BEGIN

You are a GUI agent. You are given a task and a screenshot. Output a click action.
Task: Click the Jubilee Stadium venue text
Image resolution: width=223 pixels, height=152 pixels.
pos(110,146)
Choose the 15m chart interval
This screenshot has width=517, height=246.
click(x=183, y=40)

END

**EXERCISE DIRECTIONS**. Repeat nothing before the line containing "Task: Click the Jubilee Stadium venue text"; repeat that line and every later line of the listing exactly.

**REPLY**.
Task: Click the Jubilee Stadium venue text
Image resolution: width=223 pixels, height=152 pixels.
pos(110,146)
Choose the 15m chart interval
This screenshot has width=517, height=246.
click(x=183, y=40)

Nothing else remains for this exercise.